There are three components to BundleFS:

(1) The stacking file system (which for performance reasons is an in-kernel stacking FS like eCryptFS based on wrapFS, not a FUSE FS, though it could be ported to FUSE relatively easily). This is called BundleFS.

(2) The revision control tools which are user-level tools that understand the bundle format used by BundleFS and can merge together and partition revision control graphs serialized in bundles created by BundleFS. The revision control tools are used to view and manage the combination of all bundles contributed by all users in an organization as they commit their changes to their local bundles and potentially overlapping files modified in other bundles as well.

(3) The bundle on-disk format which is a simple archival format that can be understood by the standard command line tools and easily backed up, restored, transferred, and compressed by existing industry-grade storage solutions, or simpler solutions, e.g., rsync.

BundleFS focuses by prioritizing features in this order:

(1) Data protection: The stacking FS chooses to use more traditional undo-logging of files so that changes to BundleFS are almost always realized as changes to the underlying file system.
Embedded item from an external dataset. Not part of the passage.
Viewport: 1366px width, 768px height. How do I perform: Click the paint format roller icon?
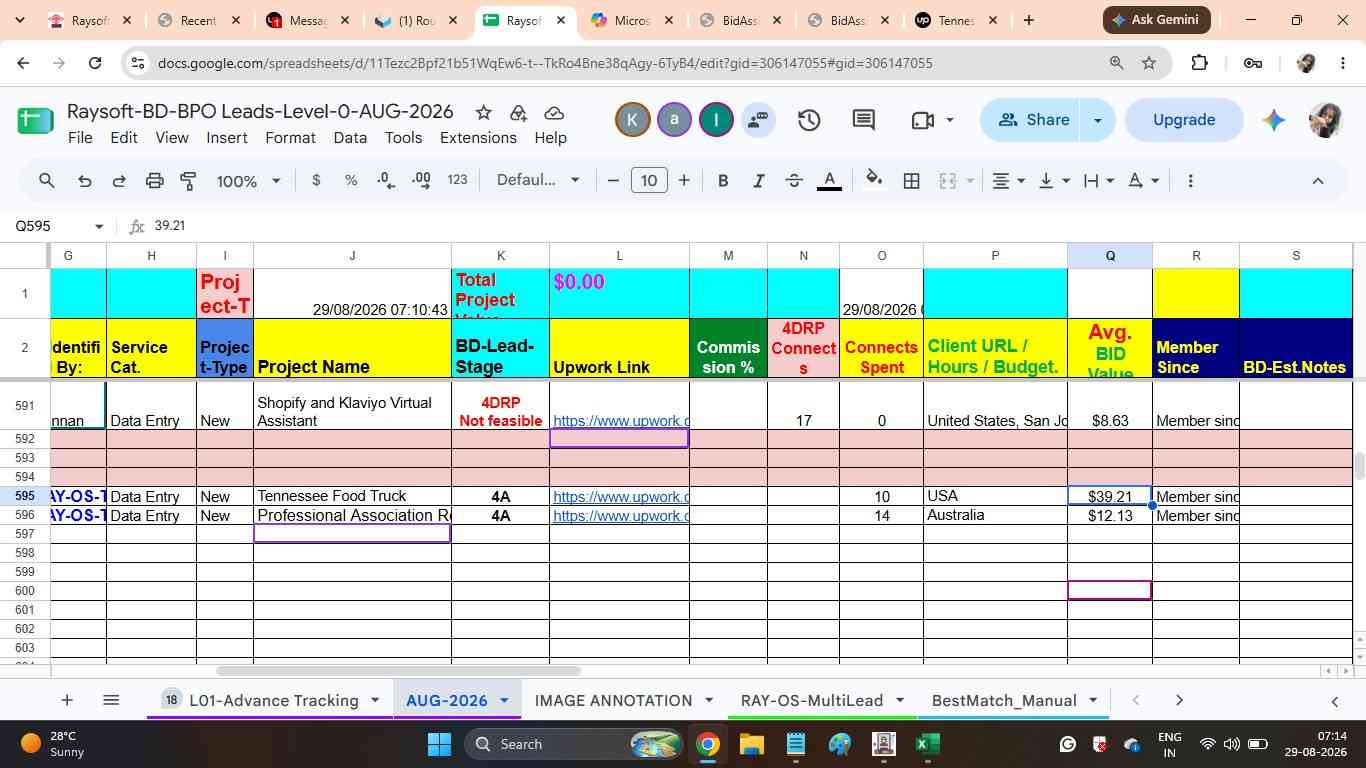pos(188,181)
This means that if BundleFS is unmounted, the underlying FS represents the current working HEAD state. This is intentional and represents BundleFS being committed to a policy of non-interference and keeping users as close to a working FS state as possible at all times if BundleFS is taken out of the equation. In the same vein, all of BundleFS's state is kept in a separate directory that can be unlinked, archived, or even hosted on a different partition or underlying FS. This policy of non-interference attempts to place the majority of the burden of data protection on the underlying FS implementation, which typically makes sense and is how BundleFS achieves most of its data protection.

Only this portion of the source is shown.